There was a strong association between Metabolic Syndrome and overweight and obesity. Women who were overweight (BMI of 25.0-29.9) or obese (BMI of ≥ 30) were more likely to have Metabolic Syndrome (APR:3.96, 95% CI 1.98–7.90, p = < 0.001) or (APR: 6.11, 95% CI 3.22–11.64, p = < 0.001) respectively (Table 2). This is in keeping with previous studies, including a systematic review and meta-analysis from Ethiopia which also found an association between overweight and obesity and Metabolic Syndrome(48). Overweight and obesity are modifiable risk factors that can potentially be managed through lifestyle and behavioral interventions that focus on adopting healthy dietary habits and engaging in regular physical activities. Public health decision makers at district level and Ministry of Health should consider implementing and promoting programs that encourage healthy weight management, especially among women of reproductive age. These programs could focus on lifestyle and behavioral interventions, such as promoting healthy dietary habits and regular physical activity. These initiatives may have the potential to decrease the likelihood of Metabolic Syndrome and its associated health complications.
We found that breastfeeding was significantly associated with Metabolic Syndrome (APR:0.62, 95% CI 0.40–0.95 p = 0.028). This finding underscores the notion that a woman's reproductive health may exert a significant influence on her metabolic well-being. Indeed, various studies report an inverse association between duration of breastfeeding and the occurrence of Metabolic Syndrome (49–51). Some studies have argued that lactation may confer metabolic efficiency which may persist after the lactation period through improved insulin sensitivity, reduced visceral adiposity (49) and glycemic control (52). Other researchers argue that the favorable metabolic health could be linked to possible healthier lifestyles among women who choose to lactate (50). This finding suggests that breastfeeding among women has a positive impact on their metabolic health and should be promoted in women of reproductive age.
Strength and limitations
The main strength of this study is that it is the first study to determine the prevalence of Metabolic Syndrome among women of reproductive age in central Uganda. The study also employed a relatively large sample size of 697 participants.

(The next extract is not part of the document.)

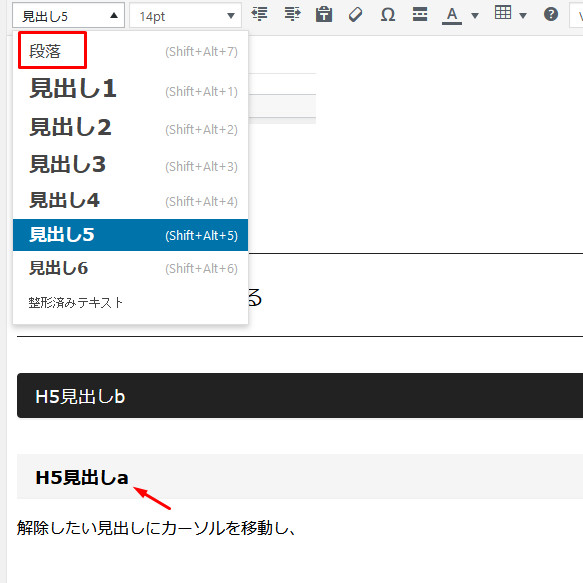This screenshot has height=583, width=583.
Task: Choose 整形済みテキスト format option
Action: 131,303
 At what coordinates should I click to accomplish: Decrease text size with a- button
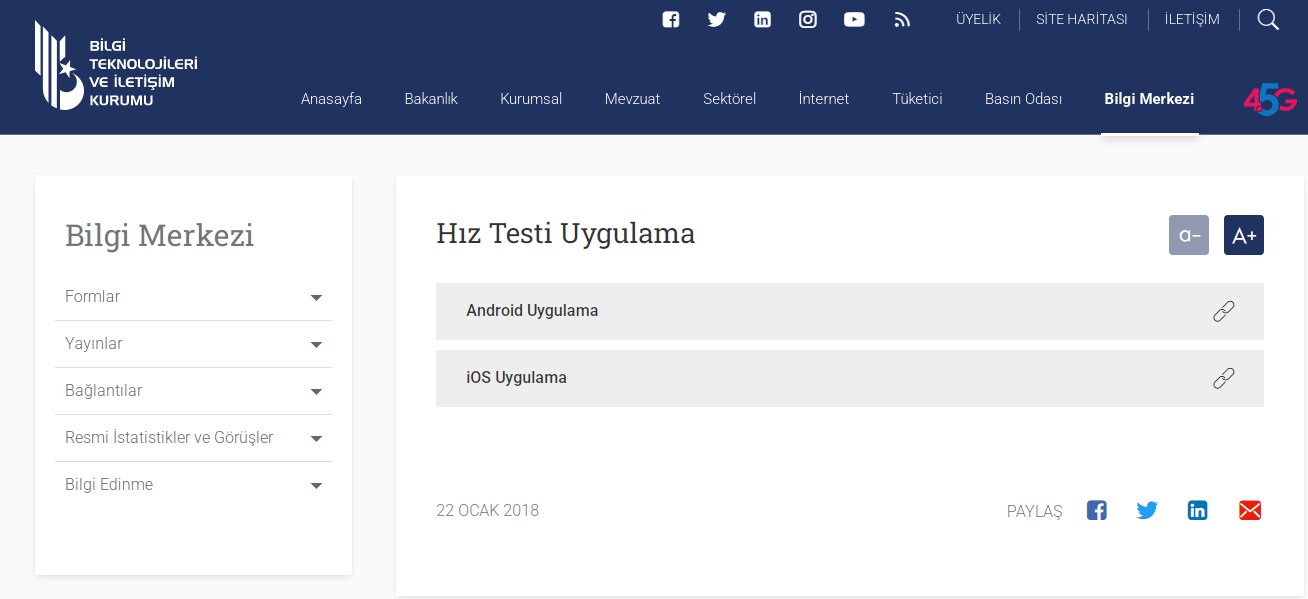[1189, 235]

This study, however, had some limitations. Metabolic Syndrome has several definitions depending on the criteria employed to diagnose the syndrome. This creates challenges in comparing study findings. This study employed the definition included in the Joint Interim Statement for diagnosis of MetS. The findings can be comparable with those of studies that have employed similar criteria to diagnose MetS. This study used a cross-sectional design and so it cannot infer causality.